Merry notes that none of this arose out of a grand plan of McKinley’s. Instead, he credits McKinley’s “managerial acumen and a capacity to see how discrete events and actions, as they unfolded, could be meshed into coherent policies.” In McKinley, Americans found an able manager of the nation. Faced again in 1900 with the choice between him and Bryan, the man of grand plans and big changes, they voted for the former, this time by even larger margins.

McKinley’s assassination by an anarchist in 1901 ended his second term prematurely and ushered in a new leader in Theodore Roosevelt. Many of the policies remained the same, but in temperament the sanguine Roosevelt represented a significant departure from the calmer, steadier McKinley. He captivated the public then and now, and shoved McKinley into the shadows of historical memory.

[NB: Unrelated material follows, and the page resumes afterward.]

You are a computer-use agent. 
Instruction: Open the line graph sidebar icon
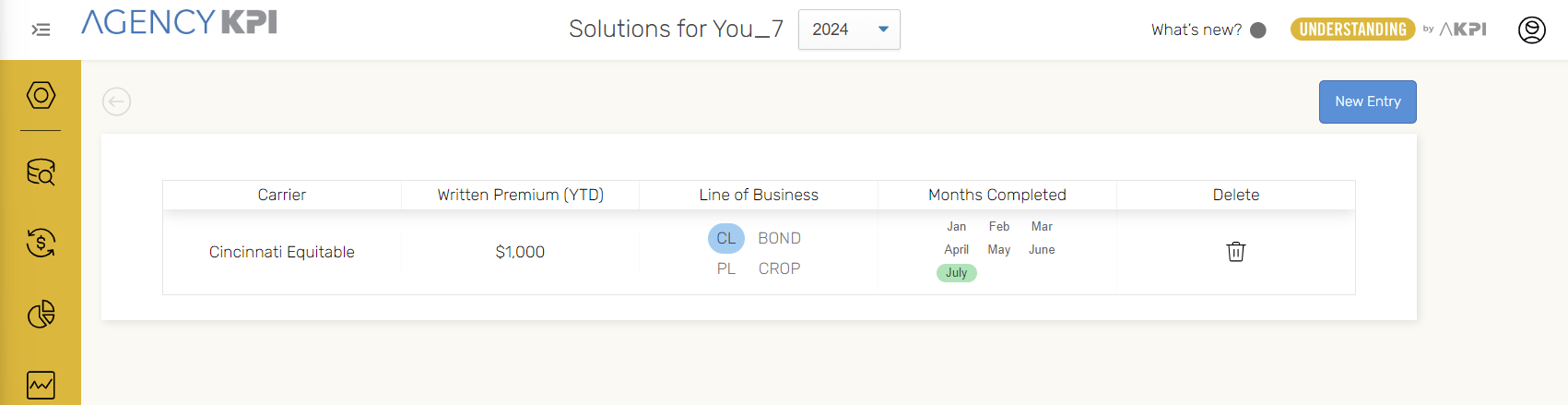coord(41,385)
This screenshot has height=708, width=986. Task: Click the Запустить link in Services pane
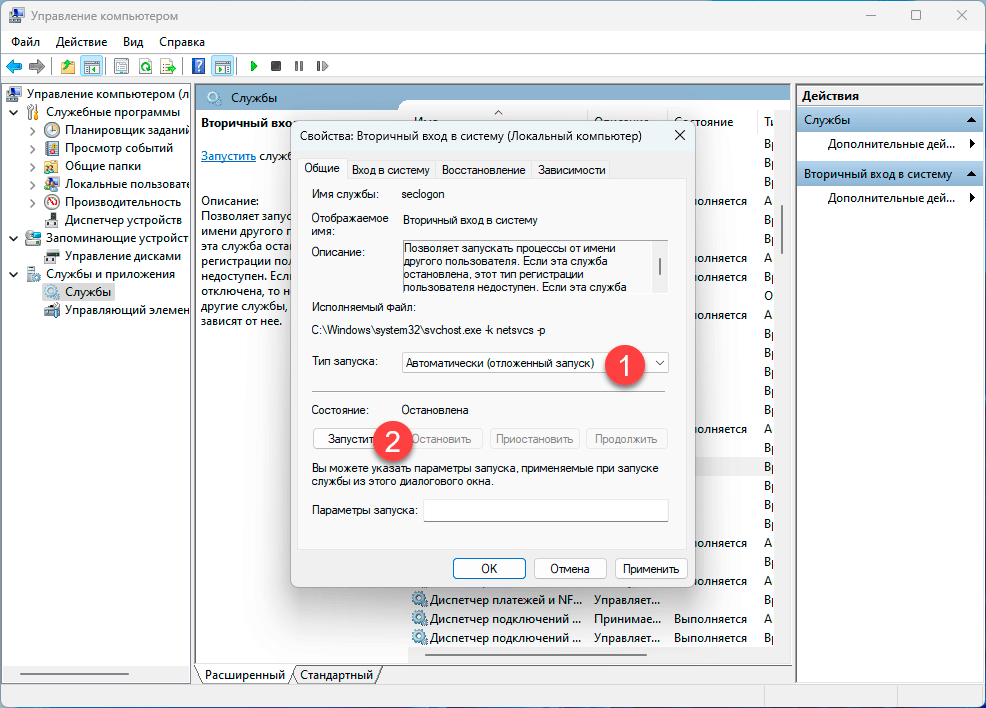tap(228, 156)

There is reason to believe that the historical judgment is now changing, and that Merry’s book is a timely addition to the discourse. It would be a mistake to compare McKinley to Donald Trump — Trump really resembles no previous chief executive except, possibly, Andrew Jackson. But as Trump is in the vanguard of another political realignment and as protective tariffs are reemerging after a decades-long bipartisan consensus on free trade, the comparison is not completely inapt.

McKinley’s example offers a compelling vision of one path a Trumpified Republican party could take. In seeking to increase prosperity through tariffs, they obviously align. But even in McKinley’s larger political themes, there is a resonance. The platform of 1896 was all about protection — of industry, of the currency, and of American interests abroad. At the same time, McKinley envisaged no nanny state: Within America’s borders lived a people as free as any on Earth, competing in a meritocratic market of labor and capital. The unity created by patriotism and shared prosperity posed an attractive alternative to the class struggles that would soon consume Europe.

In President McKinley, Merry offers a window on the past that also holds a reflection on the present. In it, readers will receive a valuable education on where America has been and, possibly, where it is going.